[Problem requirements] Each line from the one that contains "This screenshot has height=714, width=958." down to the last line of the material should be retyped exactly as it stands.

[Extracted material]

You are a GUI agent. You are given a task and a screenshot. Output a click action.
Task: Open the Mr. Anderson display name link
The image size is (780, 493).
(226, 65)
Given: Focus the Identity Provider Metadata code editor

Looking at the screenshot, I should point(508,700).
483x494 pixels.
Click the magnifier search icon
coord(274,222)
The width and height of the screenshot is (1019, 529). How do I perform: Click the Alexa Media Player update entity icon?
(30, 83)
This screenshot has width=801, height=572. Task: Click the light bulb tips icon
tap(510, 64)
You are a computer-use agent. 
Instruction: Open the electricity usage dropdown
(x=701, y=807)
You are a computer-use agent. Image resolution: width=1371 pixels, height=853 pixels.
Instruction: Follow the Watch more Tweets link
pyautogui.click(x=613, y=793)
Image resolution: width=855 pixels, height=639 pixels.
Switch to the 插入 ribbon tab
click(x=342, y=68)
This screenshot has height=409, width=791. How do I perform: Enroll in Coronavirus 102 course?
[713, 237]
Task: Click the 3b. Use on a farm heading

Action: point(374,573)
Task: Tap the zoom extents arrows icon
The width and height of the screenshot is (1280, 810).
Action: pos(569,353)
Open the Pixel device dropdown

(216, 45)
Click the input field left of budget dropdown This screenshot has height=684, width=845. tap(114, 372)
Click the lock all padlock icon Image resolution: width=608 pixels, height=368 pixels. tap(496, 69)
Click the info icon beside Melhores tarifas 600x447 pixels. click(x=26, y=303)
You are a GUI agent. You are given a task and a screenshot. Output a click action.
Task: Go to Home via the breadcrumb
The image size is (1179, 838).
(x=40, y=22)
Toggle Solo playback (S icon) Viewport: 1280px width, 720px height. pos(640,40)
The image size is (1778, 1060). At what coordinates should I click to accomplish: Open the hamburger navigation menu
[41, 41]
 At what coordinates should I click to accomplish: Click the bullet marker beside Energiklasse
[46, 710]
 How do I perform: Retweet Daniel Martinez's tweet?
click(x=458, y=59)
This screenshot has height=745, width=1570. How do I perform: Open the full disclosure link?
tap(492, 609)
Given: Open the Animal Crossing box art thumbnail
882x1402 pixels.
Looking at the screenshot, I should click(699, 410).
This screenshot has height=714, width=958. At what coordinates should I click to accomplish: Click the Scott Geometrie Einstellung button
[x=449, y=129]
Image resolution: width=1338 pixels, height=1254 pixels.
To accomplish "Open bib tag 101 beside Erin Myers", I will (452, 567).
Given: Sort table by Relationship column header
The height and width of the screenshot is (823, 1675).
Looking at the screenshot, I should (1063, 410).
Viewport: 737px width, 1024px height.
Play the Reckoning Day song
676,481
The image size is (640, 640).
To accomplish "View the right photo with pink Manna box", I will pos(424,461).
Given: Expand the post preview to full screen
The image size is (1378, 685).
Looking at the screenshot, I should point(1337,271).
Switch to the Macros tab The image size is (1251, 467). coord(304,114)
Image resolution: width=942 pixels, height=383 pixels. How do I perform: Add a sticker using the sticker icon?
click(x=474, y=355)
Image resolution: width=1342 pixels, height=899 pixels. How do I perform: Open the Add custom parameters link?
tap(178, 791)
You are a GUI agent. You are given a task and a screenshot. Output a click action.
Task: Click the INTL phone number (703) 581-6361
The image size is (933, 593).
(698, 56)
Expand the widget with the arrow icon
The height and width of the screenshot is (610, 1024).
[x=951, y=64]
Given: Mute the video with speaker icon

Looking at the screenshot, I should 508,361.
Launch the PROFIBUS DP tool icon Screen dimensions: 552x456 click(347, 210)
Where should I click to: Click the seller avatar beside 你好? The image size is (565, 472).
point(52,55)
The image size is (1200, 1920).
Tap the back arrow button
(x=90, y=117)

[Task result]
This screenshot has height=714, width=958. At what coordinates should I click to accomplish: Click the Scott Geometrie Einstellung button
[x=449, y=129]
Image resolution: width=1338 pixels, height=1254 pixels.
To accomplish "Open bib tag 101 beside Erin Myers", I will (452, 567).
Given: Sort table by Relationship column header
The height and width of the screenshot is (823, 1675).
Looking at the screenshot, I should (1063, 410).
Viewport: 737px width, 1024px height.
Play the Reckoning Day song
676,481
The image size is (640, 640).
To accomplish "View the right photo with pink Manna box", I will pos(424,461).
Given: Expand the post preview to full screen
The image size is (1378, 685).
Looking at the screenshot, I should point(1337,271).
Switch to the Macros tab The image size is (1251, 467). coord(304,114)
Image resolution: width=942 pixels, height=383 pixels. How do I perform: Add a sticker using the sticker icon?
click(x=474, y=355)
Image resolution: width=1342 pixels, height=899 pixels. How do I perform: Open the Add custom parameters link?
tap(178, 791)
You are a GUI agent. You are given a task and a screenshot. Output a click action.
Task: Click the INTL phone number (703) 581-6361
The image size is (933, 593).
(698, 56)
Expand the widget with the arrow icon
The height and width of the screenshot is (610, 1024).
[x=951, y=64]
Given: Mute the video with speaker icon

Looking at the screenshot, I should 508,361.
Launch the PROFIBUS DP tool icon Screen dimensions: 552x456 click(347, 210)
Where should I click to: Click the seller avatar beside 你好? The image size is (565, 472).
point(52,55)
The image size is (1200, 1920).
Tap the back arrow button
(x=90, y=117)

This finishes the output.